Acceptable residual risk for a pilot:
Read-only triage and evidence drafting with human review.
Not acceptable for a pilot:
Automated suppression, remediation, policy changes, deployments, or risk acceptance.
Final Slack-ready wording
Decision: Approved with conditions.
We can pilot AWS MCP Server through AWS Agent Toolkit for a read-only Security Hub triage workflow.
Approved scope:
- Read Security Hub findings.
- Read limited investigation context from GuardDuty, Inspector, Config, CloudTrail, Organizations, and Access Analyzer.
- Generate local markdown/CSV/JSON summaries.
- Draft remediation tickets and Slack summaries.
Not approved:
- Security Hub suppression or updates.
- AWS resource changes.
- IAM changes.
- Secret or PII access.
- Automated remediation.
- AI-approved exception, merge, deploy, or risk acceptance.
Required controls:
- Named SSO identity.
- Dedicated SecMCPReadOnly permission set.
- Explicit deny for write actions.
- SCP or permission boundary for production where possible.
- MCP tool approval enabled.
- Script execution denied or separately approved.
- CloudTrail audit visibility.
- Negative-control test proving write actions fail.
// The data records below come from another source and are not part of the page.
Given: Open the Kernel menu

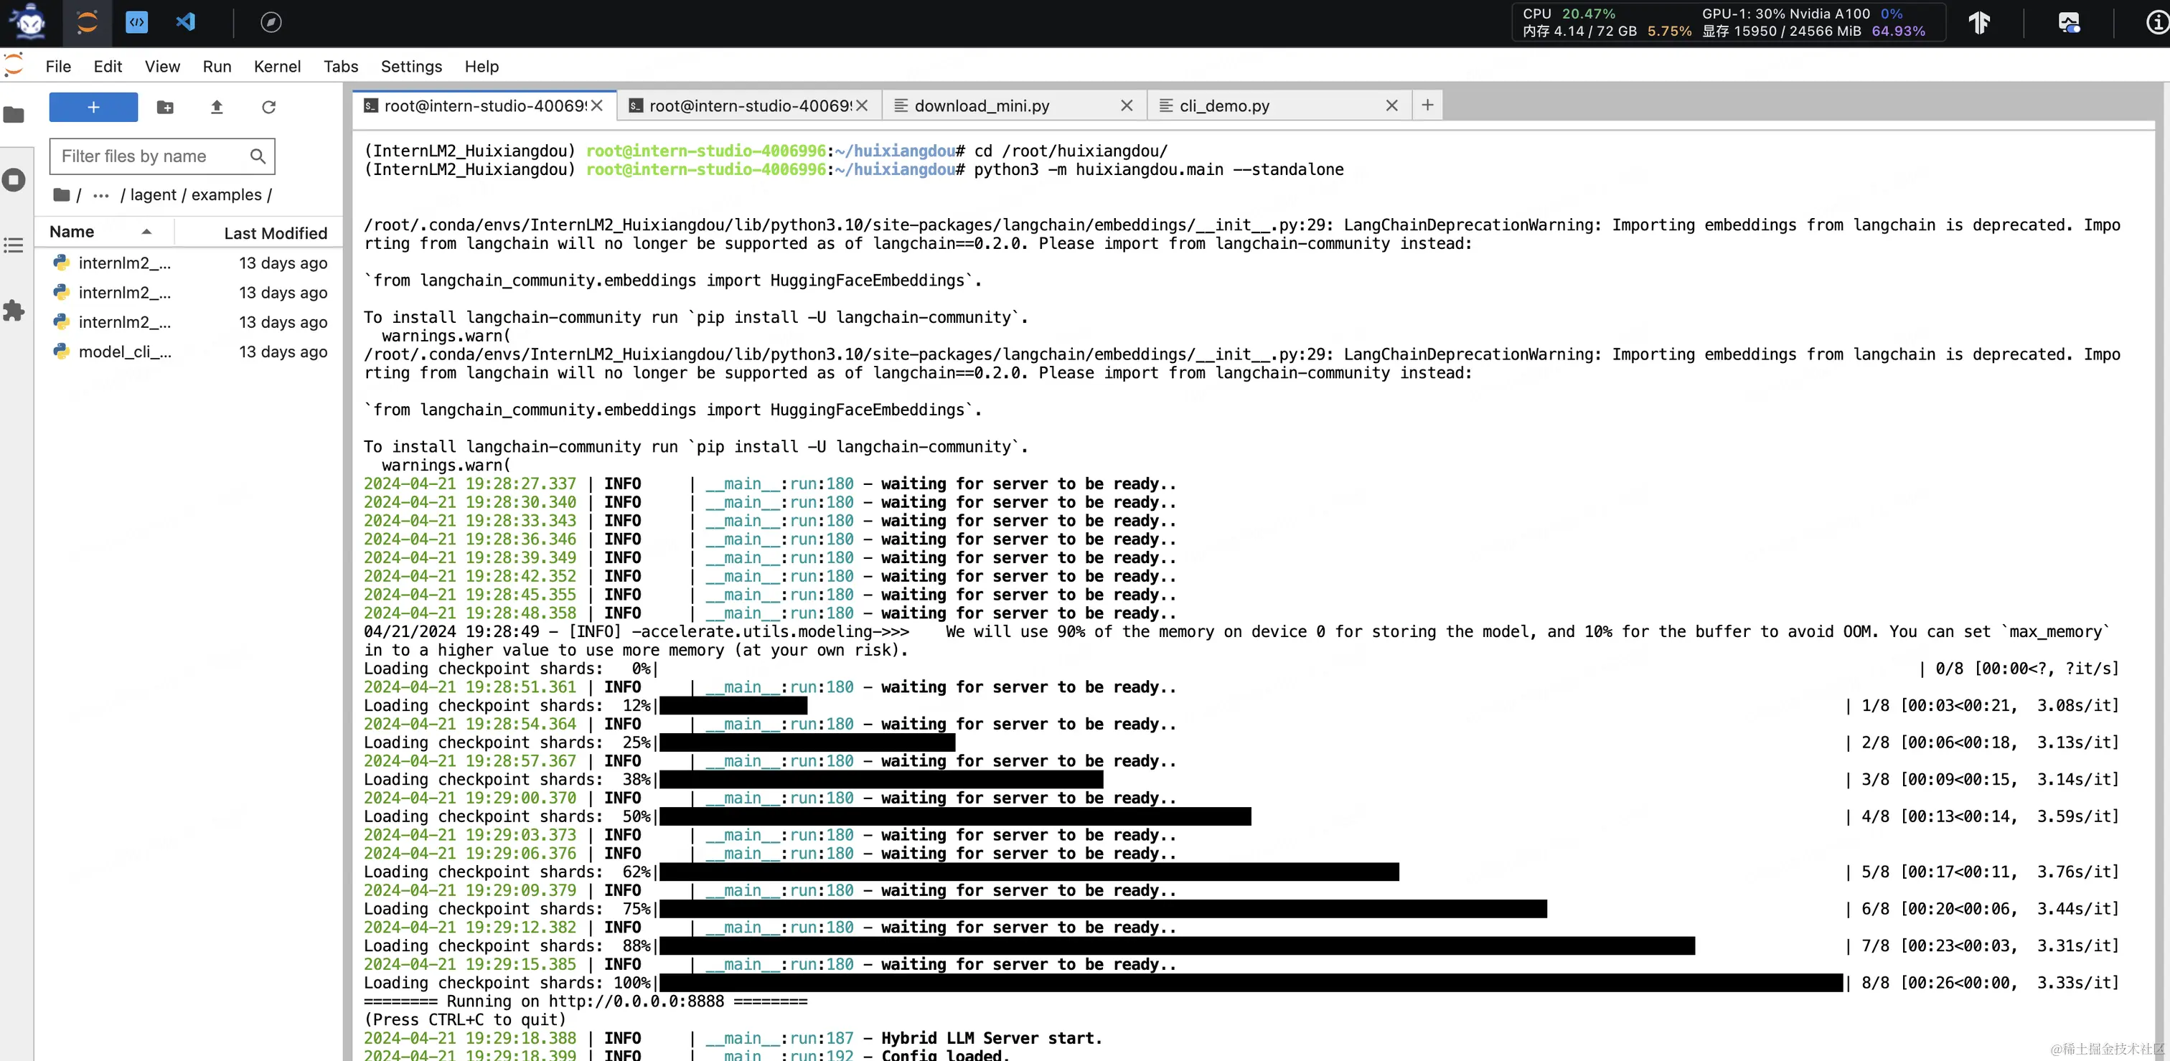Looking at the screenshot, I should pyautogui.click(x=276, y=67).
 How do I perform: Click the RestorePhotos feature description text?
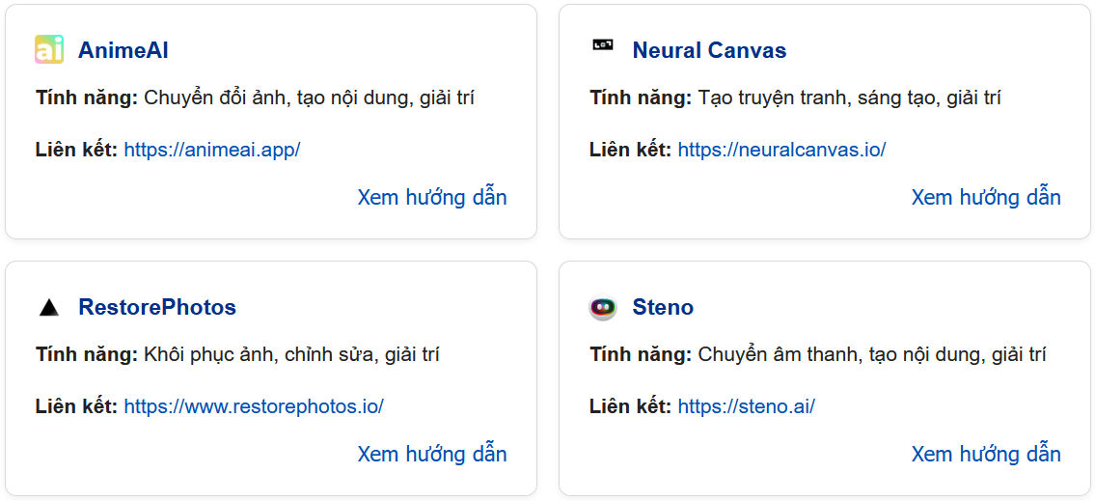point(291,354)
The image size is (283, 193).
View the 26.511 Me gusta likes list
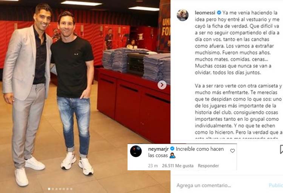(x=178, y=166)
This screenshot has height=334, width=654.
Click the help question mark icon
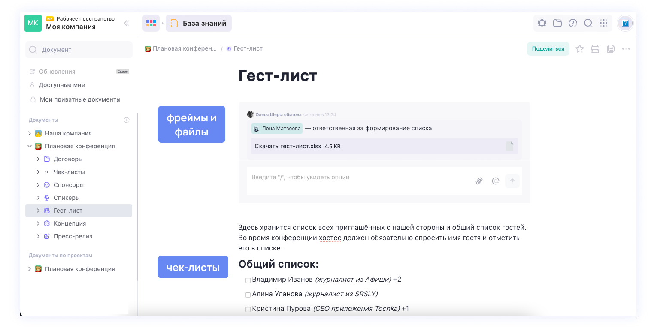pos(572,23)
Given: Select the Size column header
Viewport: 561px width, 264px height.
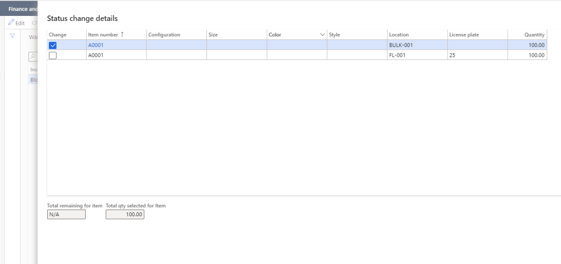Looking at the screenshot, I should pos(213,35).
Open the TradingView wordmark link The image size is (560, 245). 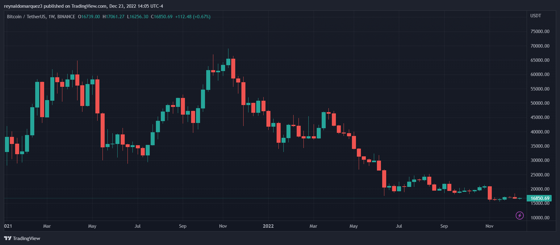(x=27, y=238)
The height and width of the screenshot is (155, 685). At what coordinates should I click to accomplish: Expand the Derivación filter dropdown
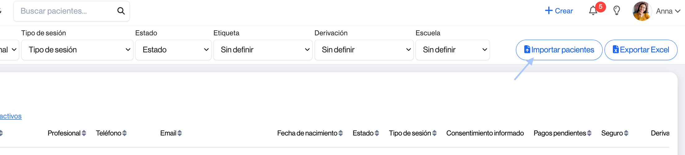click(x=364, y=50)
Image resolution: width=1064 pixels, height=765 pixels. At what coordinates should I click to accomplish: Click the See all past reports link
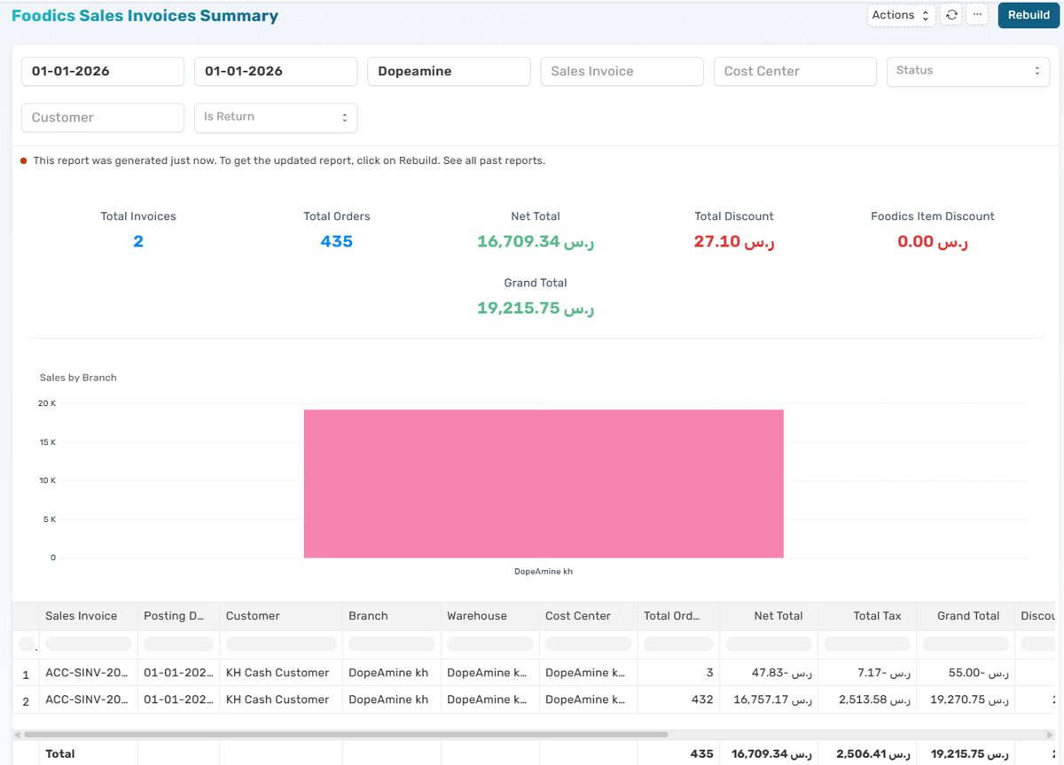point(496,160)
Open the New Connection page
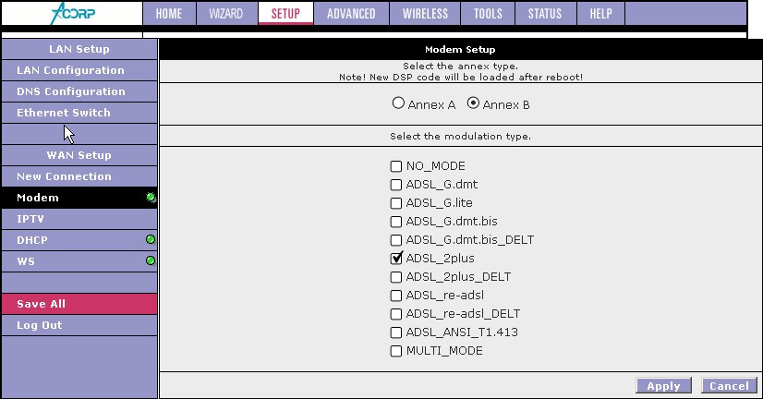The width and height of the screenshot is (763, 399). 79,176
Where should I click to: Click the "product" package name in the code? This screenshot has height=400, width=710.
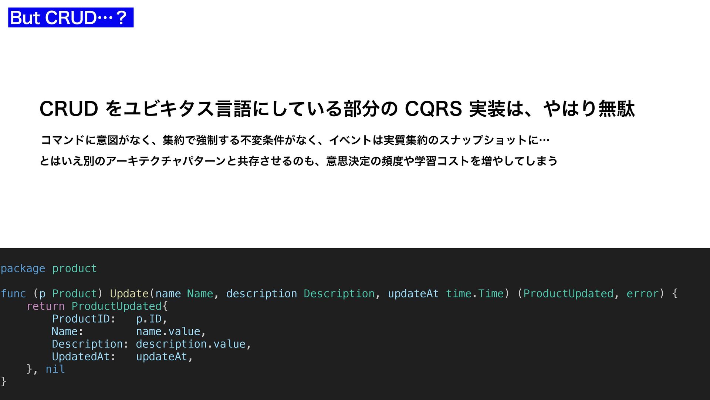click(x=74, y=269)
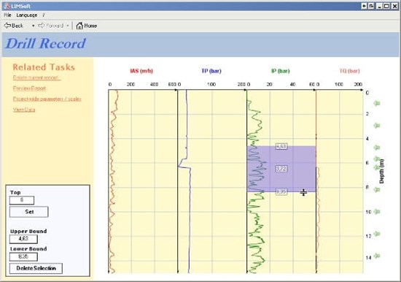Viewport: 401px width, 282px height.
Task: Click the Back arrow toolbar icon
Action: [x=7, y=26]
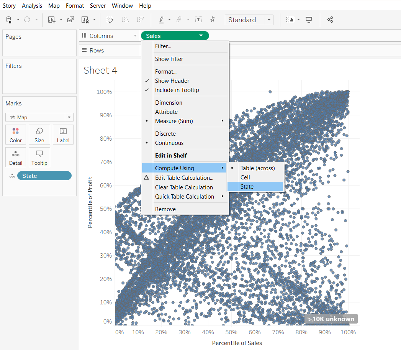Toggle Include in Tooltip option

[x=177, y=90]
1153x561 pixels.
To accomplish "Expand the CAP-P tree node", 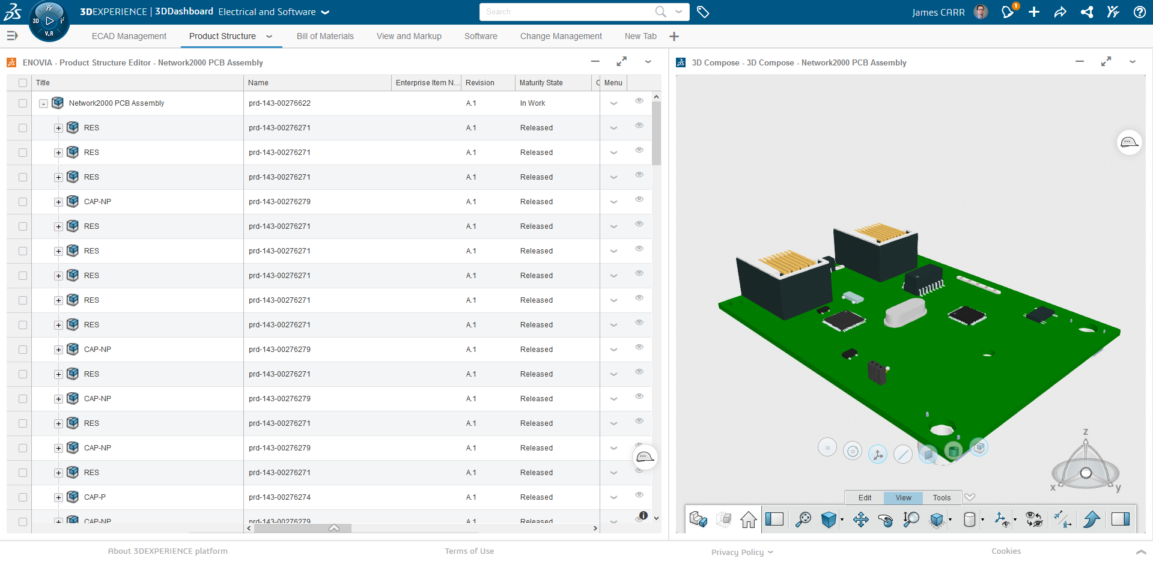I will click(58, 497).
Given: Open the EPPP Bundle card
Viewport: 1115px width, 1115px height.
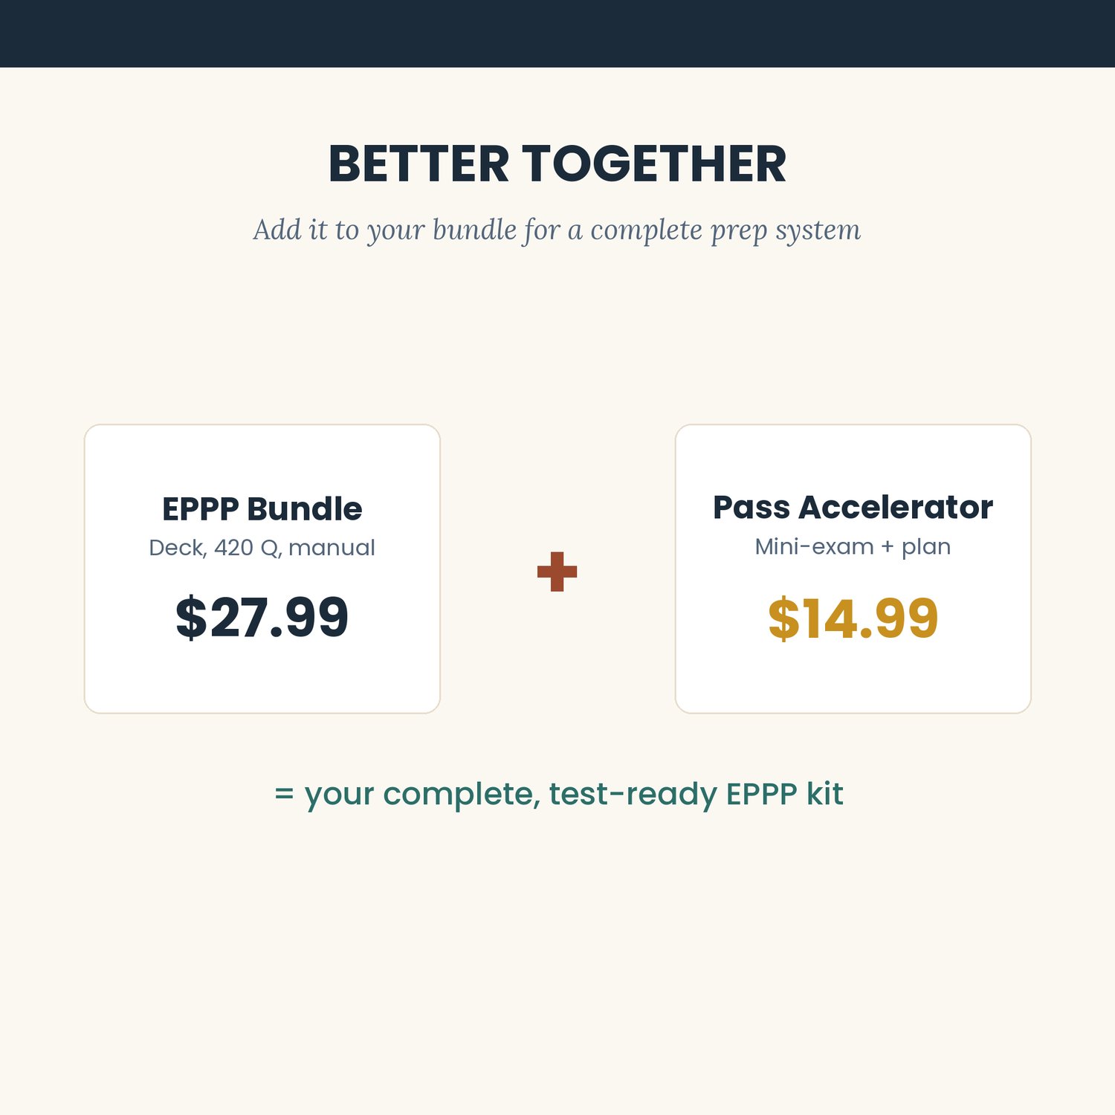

Residual risk is acceptable for a read-only pilot with human review.
Final recommendation
Start with a narrow, governed workflow:
Use case: Security Hub triage
Agent: Claude Code or Codex
Connector: AWS Agent Toolkit / AWS MCP Server
AWS identity: SecMCPReadOnly
Permissions: read-only + explicit deny
Output: executive summary, technical findings, remediation backlog, evidence index
Approval: human review before tickets, suppression, remediation, or risk acceptance
Do not build a custom MCP server first.
Do not give the agent production write access.
Do not let the agent suppress findings or approve exceptions.
Get the read-only triage workflow working, prove the controls, collect evidence, and then decide whether more advanced workflows are justified.
That is the safe path from AI-assisted security work to production-grade security operations.